Update and Review Policies Regularly

Too often, busy dental practices fail to update their policy book or review all the policies. These materials can become out of date quickly, especially in the medical field. Changes made by government officials may result in the necessity for policy updates. Moreover, if the dentist doesn’t revisit these policies, it is likely that personnel would not either. If a transgression occurs and your practice has not properly maintained its policies, the practice is liable. Be sure that you include policy updates during your monthly staff meetings to keep employees informed of any changes. As with everything else, document that you have shared your updated policies and procedures.

Pay Properly

The quickest way to get your practice in trouble with the state is to pay your employees improperly. One of the biggest HR mistakes that dental practices make is by failing to pay overtime appropriately. The status of exempt and nonexempt employees can change depending on new state rules. It is crucial to keep track of these changes so that you pay your employees as you are legally obliged to. Also, be sure that your employees are aware of their status as exempt or nonexempt employees or if their status changes.

Insist on Breaks

Your staff members are legally entitled to lunch and work breaks. However, it is not uncommon during busy days for employees to skip these breaks. This can get your practice in trouble if employees ever choose to make a complaint. They may feel uncomfortable taking a break during busy hours. That discomfort can translate to a feeling of expectation–an expectation that they should continue working rather than take the breaks they are legally entitled to. To avoid this potential liability, insist that your employees take their breaks. Work them into the schedule.

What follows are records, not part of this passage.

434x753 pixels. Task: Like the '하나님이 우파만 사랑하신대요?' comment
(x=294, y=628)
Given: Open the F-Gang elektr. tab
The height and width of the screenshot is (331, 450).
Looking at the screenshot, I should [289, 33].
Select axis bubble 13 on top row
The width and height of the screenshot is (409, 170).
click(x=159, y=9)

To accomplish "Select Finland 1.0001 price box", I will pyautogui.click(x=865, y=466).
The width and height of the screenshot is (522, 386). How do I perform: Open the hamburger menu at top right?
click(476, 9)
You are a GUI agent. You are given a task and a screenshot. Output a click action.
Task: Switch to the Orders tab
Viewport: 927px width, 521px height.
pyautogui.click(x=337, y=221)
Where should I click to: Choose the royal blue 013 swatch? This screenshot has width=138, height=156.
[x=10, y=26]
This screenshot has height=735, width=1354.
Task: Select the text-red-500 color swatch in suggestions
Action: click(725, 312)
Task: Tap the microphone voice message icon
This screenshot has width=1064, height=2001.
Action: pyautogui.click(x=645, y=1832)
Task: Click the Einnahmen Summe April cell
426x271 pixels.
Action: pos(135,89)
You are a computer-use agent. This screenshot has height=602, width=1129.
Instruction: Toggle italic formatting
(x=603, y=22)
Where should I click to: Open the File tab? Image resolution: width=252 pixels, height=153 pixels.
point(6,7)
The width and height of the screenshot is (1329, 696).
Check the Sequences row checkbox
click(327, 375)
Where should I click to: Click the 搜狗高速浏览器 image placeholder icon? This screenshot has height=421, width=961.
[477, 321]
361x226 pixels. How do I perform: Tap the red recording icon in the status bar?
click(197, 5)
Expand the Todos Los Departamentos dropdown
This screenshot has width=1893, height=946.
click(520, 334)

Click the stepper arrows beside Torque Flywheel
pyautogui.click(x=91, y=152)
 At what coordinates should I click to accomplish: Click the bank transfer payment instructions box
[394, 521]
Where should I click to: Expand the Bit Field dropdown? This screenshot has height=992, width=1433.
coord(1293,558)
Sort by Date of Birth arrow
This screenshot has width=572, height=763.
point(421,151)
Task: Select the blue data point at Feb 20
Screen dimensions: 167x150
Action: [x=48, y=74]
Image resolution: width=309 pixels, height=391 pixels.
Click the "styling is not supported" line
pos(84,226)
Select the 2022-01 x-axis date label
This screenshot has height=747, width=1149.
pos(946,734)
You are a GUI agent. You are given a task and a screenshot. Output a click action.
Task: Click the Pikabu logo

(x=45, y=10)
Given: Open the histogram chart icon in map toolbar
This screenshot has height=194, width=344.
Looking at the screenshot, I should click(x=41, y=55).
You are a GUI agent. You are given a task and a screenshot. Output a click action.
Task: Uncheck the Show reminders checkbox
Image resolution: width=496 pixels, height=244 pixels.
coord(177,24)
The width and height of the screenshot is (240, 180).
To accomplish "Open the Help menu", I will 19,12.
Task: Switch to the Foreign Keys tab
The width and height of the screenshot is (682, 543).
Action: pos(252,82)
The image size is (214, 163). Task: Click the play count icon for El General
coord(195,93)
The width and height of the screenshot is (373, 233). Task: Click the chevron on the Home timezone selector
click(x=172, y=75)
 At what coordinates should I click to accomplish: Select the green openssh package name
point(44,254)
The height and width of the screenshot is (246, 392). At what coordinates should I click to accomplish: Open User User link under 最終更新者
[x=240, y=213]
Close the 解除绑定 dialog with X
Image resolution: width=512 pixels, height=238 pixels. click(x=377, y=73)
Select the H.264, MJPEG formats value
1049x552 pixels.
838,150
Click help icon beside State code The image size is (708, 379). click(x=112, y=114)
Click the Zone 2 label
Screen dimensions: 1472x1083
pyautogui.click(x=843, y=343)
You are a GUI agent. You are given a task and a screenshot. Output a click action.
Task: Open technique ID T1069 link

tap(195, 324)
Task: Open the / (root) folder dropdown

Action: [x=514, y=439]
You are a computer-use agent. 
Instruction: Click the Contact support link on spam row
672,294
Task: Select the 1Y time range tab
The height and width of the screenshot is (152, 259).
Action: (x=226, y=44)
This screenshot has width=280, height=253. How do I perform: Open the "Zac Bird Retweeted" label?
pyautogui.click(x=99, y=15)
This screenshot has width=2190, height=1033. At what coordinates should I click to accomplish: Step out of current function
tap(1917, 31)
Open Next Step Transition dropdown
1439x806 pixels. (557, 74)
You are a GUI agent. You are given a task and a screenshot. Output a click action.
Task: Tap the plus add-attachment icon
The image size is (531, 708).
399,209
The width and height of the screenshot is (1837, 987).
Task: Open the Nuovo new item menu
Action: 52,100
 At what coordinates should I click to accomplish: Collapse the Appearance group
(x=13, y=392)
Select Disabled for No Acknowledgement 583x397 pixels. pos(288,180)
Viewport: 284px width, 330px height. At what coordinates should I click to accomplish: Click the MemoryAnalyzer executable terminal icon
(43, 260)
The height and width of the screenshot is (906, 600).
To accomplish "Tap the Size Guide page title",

Prepare Effectively for Terminating or Laying Off Employees

When you are forced to lay off an employee or choose to terminate one, it is important to prepare for these occasions. If you do not obtain a non-disclosure or confidentiality agreement from the employee, you have little recourse if they take their complaint to social media. Do your best to resolve conflicts with these individuals or they might take their claims to a state review board, which can cause serious problems for your business even when you’re certain that you’re in the right. It’s always better to resolve conflicts before they reach the point of litigation. Again, be sure that your employee files are up to date and that you have the appropriate documentation to terminate an employee. If you fire someone without any previous documentation of problems or warnings, you could face a wrongful termination suit.

Instate Strict Cybersecurity and Internet-Use Policies

These days, dental practices are loaded with digital devices, each connected to the practice network. Cybercrimes are increasing and medical and dental practices are just as vulnerable as any business–perhaps more vulnerable because of the pressure to maintain confidential records of patients. It is crucial for dentists to make staff aware of the risks and to provide them with the procedures they need to follow to ensure safe internet usage. Too often, emails are left open. To ensure that you are following strict internet safety protocols, it is a good idea to enlist the help of professional trainers who work with hospitals or other medical clinics. 

As a dental practice, you will want to avoid these common mistakes. It takes diligence and organization to avoid them, but the most successful practices do. If you find that you’re already making some of these mistakes, the sooner you remedy the situation, the better. Again, it may be helpful to discuss some of these issues with your insurer or attorney so that you can reduce your liabilities and create more effective HR policies for your practice.